*** Given passage

In this sense, money forces a point with each marginal increment by which a subject can make a choice. The larger relation of this choice is easily expressed through the supply and demand curves of neoclassical economics. Given a group valuation in which equilibrium is attained, certain individuals may be barred from buying certain products, or they may be encouraged to buy more of a product depending on where they sit in monetary relation to a situation. As Marx is quick to point out, a change in resource allocation means a change in social relations. When the economy reshuffles, people move. They change jobs. They change spending habits. Society flexes its muscles and yet, in capitalism the total picture doesn’t change because the relations stay the same. This application of points is exactly how money allows other complex machinic assemblages to operate (de/re)composing our social relations. This power of money relies on apprehending minute differences in how each marginal dollar relates to us. Within other domains, the unity type may be a different episteme (not money) but within all domains (of different forms of knowledge), each formalization relies on quantification qua ordinance of points in order to attain its immanence. By overlaying an analytic foundation in order to neutralize any latent content left over from any other domain, a given domain can then compose itself as its own type of expertise.

******
*** Collected material

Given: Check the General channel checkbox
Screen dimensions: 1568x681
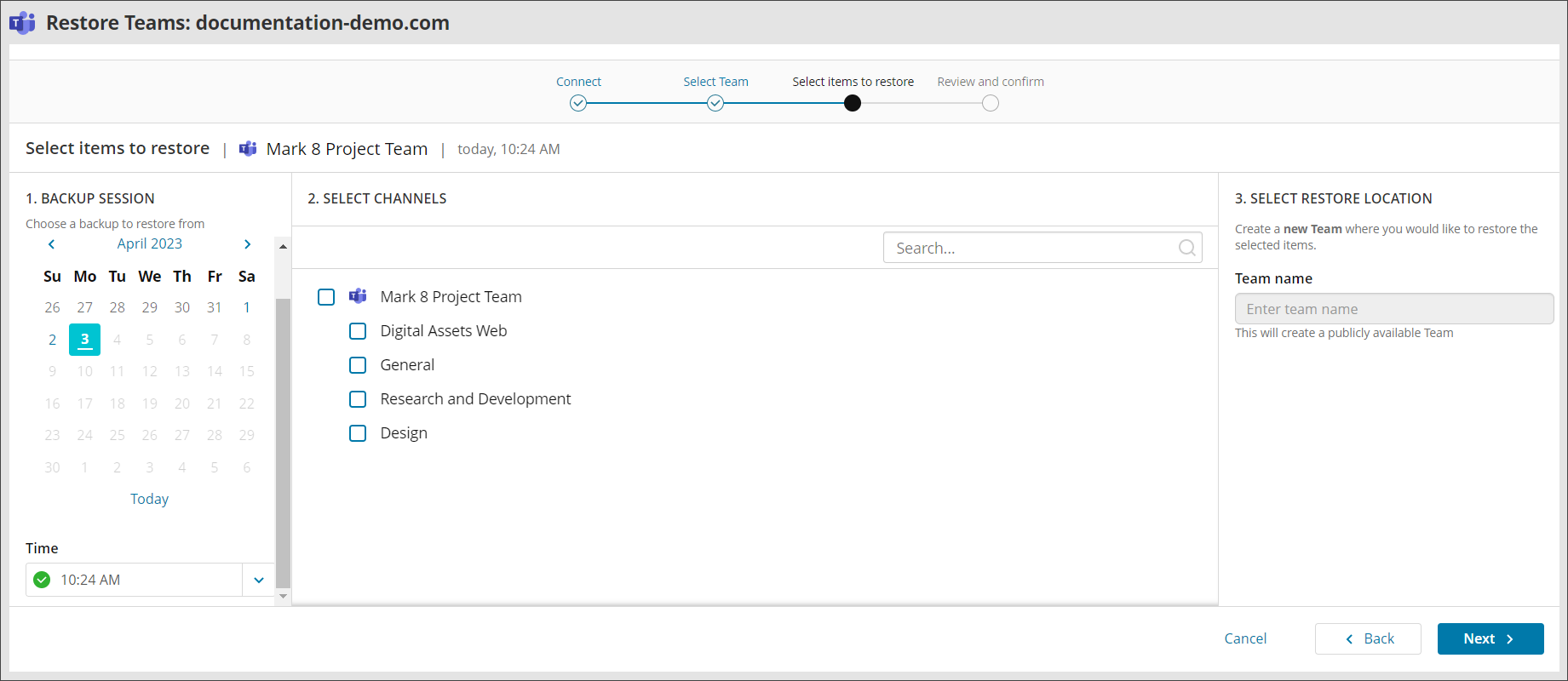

******

* Written instruction 1
In the passage on money, what does Marx point out that a change in resource allocation means?
* Written instruction 2
List every change the passage on money says people make when the economy reshuffles.
* Written instruction 3
Condense the paragraph of the passage on money that begins "In this sense, money forces a point" into a shorter version that keeps its main facts.

* Finished answer 1
A change in social relations.

* Finished answer 2
- They move.
- They change jobs.
- They change spending habits.

* Finished answer 3
Money forces a point with each marginal increment of choice, a relation captured by the supply and demand curves of neoclassical economics. Once a group valuation reaches equilibrium, an individual's monetary position can bar them from some products or encourage them to buy more. As Marx notes, changing resource allocation changes social relations. When the economy reshuffles, people move, change jobs, and change spending habits. In capitalism, though, the overall picture stays the same because the relations do. This application of points lets other complex machinic assemblages (de/re)compose social relations, and money's power depends on grasping minute differences in how each marginal dollar relates to us. In other domains the unity type may be a different episteme, but every formalization relies on quantifying points to attain its immanence. By overlaying an analytic foundation that neutralizes latent content from other domains, a domain composes itself as its own expertise.